InfuseAI Discord Invite

Recce is a PR review tool designed for dbt projects. It facilitates the comparison of results between two environments, such as development and production, and helps in identifying any differences.

Features

Use cases

Recce is primarily designed for PR Review purposes. However, it can be expanded to the following use cases:

  1. During development, we can verify new results by contrasting them with those from production prior to pushing the changes.
  2. While reviewing PR, you can grasp the extent of the changes and their impact before merging.
  3. For troubleshooting, you can execute ad-hoc diff queries to pinpoint the root causes.

Usage

Prerequisites

You have to have at least two environments in your dbt project. For example, one is for development and another is for production. You can prepare two targets with separate schemas in your dbt profile. Here is profiles.yml example

jaffle_shop:
  target: dev
  outputs:
    dev:
      type: duckdb
      path: jaffle_shop.duckdb
      schema: dev
    prod:
      type: duckdb
      path: jaffle_shop.duckdb
      schema: main

Getting Started

5 minutes walkthrough by jaffle shop example

  1. Installation

    pip install recce
    
  2. Go to your dbt project

    cd your-dbt-project/
    
  3. Prepare artifacts for base environment in target-base/ folder

    git checkout main
    
    # Generate artifacts for base environment to 'target-base'
    dbt docs generate --target prod --target-path target-base/
    
  4. Prepare artifacts for current working environment

    git checkout feature/my-awesome-feature
    
    # Run dbt and generate artifacts for current working environments
    dbt run
    dbt docs generate
    
  5. Run the recce server.

    recce server
    
    # or with persistent state
    # recce server issue-123.json
    

    Recce would diff environments between target/ and target-base/

Recce use dbt artifacts, which is generated when every invocation. You can find these files in the target/ folder.

artifacts dbt command
manifest.json dbt docs generate, dbt run, ..
catalog.json dbt docs generate

[!TIP] The regeneration of the catalog.json file is not required after every dbt run. it is only required to regenerate this file when models or columns are added or updated.

Lineage Diff

Ad-Hoc Query and Query Diff

You can use any dbt macros installed in your project.

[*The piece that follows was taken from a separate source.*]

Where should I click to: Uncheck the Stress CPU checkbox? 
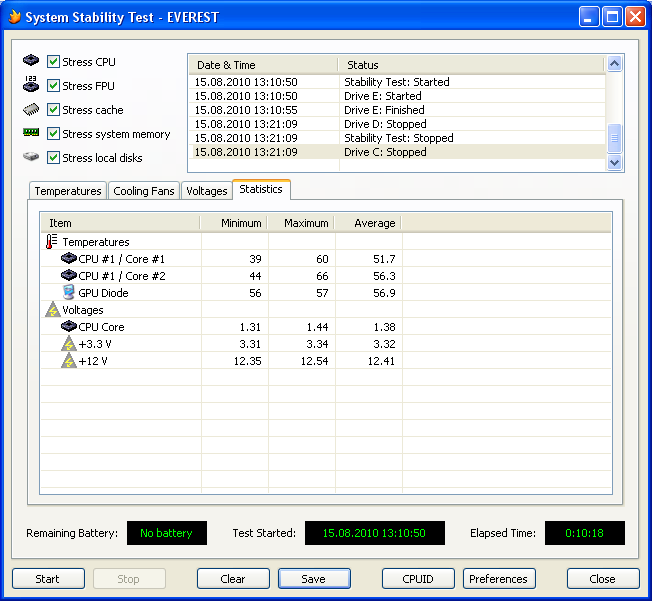54,62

select * from {{ ref("mymodel") }}

In the query diff, which involves comparing the results from two different environments, the browser is required to pull all result data to the client side. Consequently, minimizing the data volume in the query results is essential for efficiency and performance.

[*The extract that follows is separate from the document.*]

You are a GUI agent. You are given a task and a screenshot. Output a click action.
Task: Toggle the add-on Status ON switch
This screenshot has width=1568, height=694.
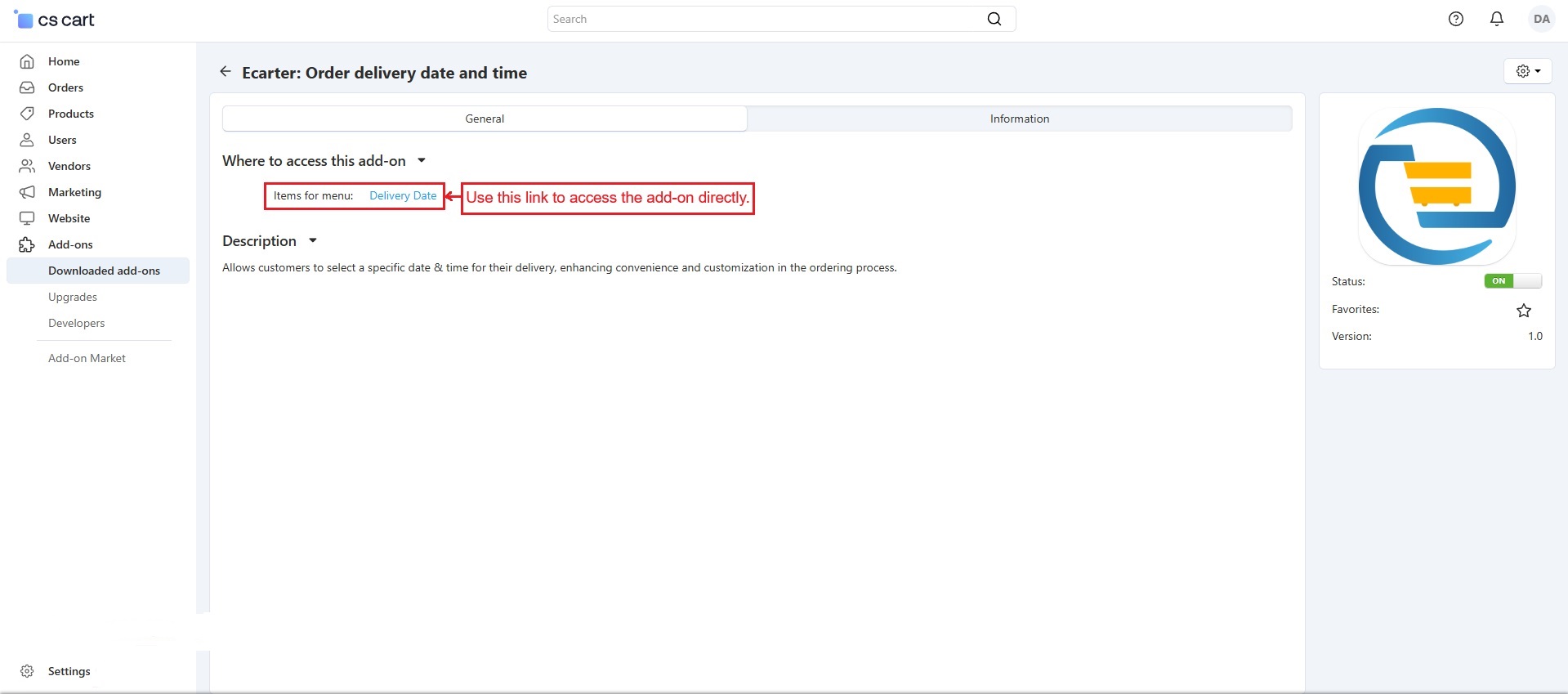tap(1512, 281)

[!TIP] Hotkeys Cmd + Enter: Run query Cmd + Shift + Enter: Run query diff

Schema diff

To use schema diff, make sure that both environments have catalog.json.

Row count diff

Profile diff

Profile diff uses the get_profile from dbt_profiler. Make sure that this package is installed in your project.

packages:
  - package: data-mie/dbt_profiler
    version: <version>

Please reference [dbt-profiler] to understand the definition of each profiling stats.

Value diff

  1. Added: New added PKs.
  2. Removed: Removed PKs.
  3. Matched: For a column, the count of matched value of common PKs.
  4. Matched %: For a column, the ratio of matched over common PKs.

PK: Primary key

Value diff uses the compare_column_values from audit-helper. Make sure that this package is installed in your project.

packages:
  - package: dbt-labs/audit_helper
    version: <version>

Value diff requires to select a column as private key. The catalog.json is required to list the available columns.

Checklist

When you feel that your query is worth recording, you can add it to the checklist and name the title and leave a description. This is very helpful for subsequent posting in PR comments.

Q&A

Q: How recce connect to my data warehouse? Does recce support my data warehouse?

recce use the dbt adapter to connect to your warehouse. So it should work for your data warehouse.

Q: What credential does recce connect to the two environments?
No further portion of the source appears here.